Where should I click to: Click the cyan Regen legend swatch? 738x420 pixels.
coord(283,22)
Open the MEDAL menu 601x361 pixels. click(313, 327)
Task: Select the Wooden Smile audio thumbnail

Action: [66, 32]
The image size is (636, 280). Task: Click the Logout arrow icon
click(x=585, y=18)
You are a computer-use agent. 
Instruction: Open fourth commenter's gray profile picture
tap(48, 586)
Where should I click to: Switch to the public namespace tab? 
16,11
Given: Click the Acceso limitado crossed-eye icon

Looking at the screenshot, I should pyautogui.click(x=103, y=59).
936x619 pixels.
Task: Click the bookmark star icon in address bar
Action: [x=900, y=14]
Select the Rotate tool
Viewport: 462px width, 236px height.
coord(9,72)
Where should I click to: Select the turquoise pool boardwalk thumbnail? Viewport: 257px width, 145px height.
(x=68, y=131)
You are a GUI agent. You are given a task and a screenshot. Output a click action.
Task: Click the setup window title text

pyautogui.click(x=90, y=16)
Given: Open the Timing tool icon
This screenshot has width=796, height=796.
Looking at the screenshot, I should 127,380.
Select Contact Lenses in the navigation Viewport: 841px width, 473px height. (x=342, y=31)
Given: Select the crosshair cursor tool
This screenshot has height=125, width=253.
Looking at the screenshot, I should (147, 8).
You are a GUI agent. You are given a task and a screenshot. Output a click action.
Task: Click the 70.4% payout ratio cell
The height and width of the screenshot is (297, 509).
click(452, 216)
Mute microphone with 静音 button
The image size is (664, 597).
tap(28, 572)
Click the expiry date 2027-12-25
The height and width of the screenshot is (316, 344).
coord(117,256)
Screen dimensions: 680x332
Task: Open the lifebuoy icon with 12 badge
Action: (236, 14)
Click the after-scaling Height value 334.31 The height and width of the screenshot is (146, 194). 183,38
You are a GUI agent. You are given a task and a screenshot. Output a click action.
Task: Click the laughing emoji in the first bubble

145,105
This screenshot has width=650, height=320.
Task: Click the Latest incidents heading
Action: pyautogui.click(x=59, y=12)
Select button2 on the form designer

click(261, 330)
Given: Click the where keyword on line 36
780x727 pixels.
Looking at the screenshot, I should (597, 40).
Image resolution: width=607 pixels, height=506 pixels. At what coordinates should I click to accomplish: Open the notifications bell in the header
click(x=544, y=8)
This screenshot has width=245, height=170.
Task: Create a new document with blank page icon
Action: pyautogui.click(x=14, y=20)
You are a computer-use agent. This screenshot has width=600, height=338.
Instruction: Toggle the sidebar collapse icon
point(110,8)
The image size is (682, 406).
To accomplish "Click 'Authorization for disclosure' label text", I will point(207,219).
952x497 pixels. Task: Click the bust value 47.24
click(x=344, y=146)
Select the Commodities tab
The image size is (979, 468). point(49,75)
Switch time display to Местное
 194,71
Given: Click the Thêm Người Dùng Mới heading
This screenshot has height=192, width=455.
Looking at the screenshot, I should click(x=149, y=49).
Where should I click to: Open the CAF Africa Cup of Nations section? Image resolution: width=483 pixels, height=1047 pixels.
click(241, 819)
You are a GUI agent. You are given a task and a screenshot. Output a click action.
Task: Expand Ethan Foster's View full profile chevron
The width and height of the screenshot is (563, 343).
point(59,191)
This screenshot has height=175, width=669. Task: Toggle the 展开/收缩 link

+++

• WHAT NEEDS TO BE DONE
Every entry should be restated word for word.

• RESPONSE BELOW
Where should I click to: Click the cyan Regen legend swatch? 738x420 pixels.
coord(283,22)
Open the MEDAL menu 601x361 pixels. click(313, 327)
Task: Select the Wooden Smile audio thumbnail

Action: [66, 32]
The image size is (636, 280). Task: Click the Logout arrow icon
click(x=585, y=18)
You are a computer-use agent. 
Instruction: Open fourth commenter's gray profile picture
tap(48, 586)
Where should I click to: Switch to the public namespace tab? 
16,11
Given: Click the Acceso limitado crossed-eye icon

Looking at the screenshot, I should pyautogui.click(x=103, y=59).
936x619 pixels.
Task: Click the bookmark star icon in address bar
Action: [x=900, y=14]
Select the Rotate tool
Viewport: 462px width, 236px height.
coord(9,72)
Where should I click to: Select the turquoise pool boardwalk thumbnail? Viewport: 257px width, 145px height.
(x=68, y=131)
You are a GUI agent. You are given a task and a screenshot. Output a click action.
Task: Click the setup window title text

pyautogui.click(x=90, y=16)
Given: Open the Timing tool icon
This screenshot has width=796, height=796.
Looking at the screenshot, I should 127,380.
Select Contact Lenses in the navigation Viewport: 841px width, 473px height. (x=342, y=31)
Given: Select the crosshair cursor tool
This screenshot has height=125, width=253.
Looking at the screenshot, I should (147, 8).
You are a GUI agent. You are given a task and a screenshot. Output a click action.
Task: Click the 70.4% payout ratio cell
The height and width of the screenshot is (297, 509).
click(452, 216)
Mute microphone with 静音 button
The image size is (664, 597).
tap(28, 572)
Click the expiry date 2027-12-25
The height and width of the screenshot is (316, 344).
coord(117,256)
Screen dimensions: 680x332
Task: Open the lifebuoy icon with 12 badge
Action: (236, 14)
Click the after-scaling Height value 334.31 The height and width of the screenshot is (146, 194). 183,38
You are a GUI agent. You are given a task and a screenshot. Output a click action.
Task: Click the laughing emoji in the first bubble

145,105
This screenshot has width=650, height=320.
Task: Click the Latest incidents heading
Action: pyautogui.click(x=59, y=12)
Select button2 on the form designer

click(261, 330)
Given: Click the where keyword on line 36
780x727 pixels.
Looking at the screenshot, I should (597, 40).
Image resolution: width=607 pixels, height=506 pixels. At what coordinates should I click to accomplish: Open the notifications bell in the header
click(x=544, y=8)
This screenshot has width=245, height=170.
Task: Create a new document with blank page icon
Action: pyautogui.click(x=14, y=20)
You are a computer-use agent. This screenshot has width=600, height=338.
Instruction: Toggle the sidebar collapse icon
point(110,8)
The image size is (682, 406).
To accomplish "Click 'Authorization for disclosure' label text", I will point(207,219).
952x497 pixels. Task: Click the bust value 47.24
click(x=344, y=146)
Select the Commodities tab
The image size is (979, 468). point(49,75)
Switch time display to Местное
 194,71
Given: Click the Thêm Người Dùng Mới heading
This screenshot has height=192, width=455.
Looking at the screenshot, I should click(x=149, y=49).
Where should I click to: Open the CAF Africa Cup of Nations section? Image resolution: width=483 pixels, height=1047 pixels.
click(241, 819)
You are a GUI agent. You are given a task and a screenshot. Output a click action.
Task: Expand Ethan Foster's View full profile chevron
The width and height of the screenshot is (563, 343).
point(59,191)
This screenshot has height=175, width=669. Task: Toggle the 展开/收缩 link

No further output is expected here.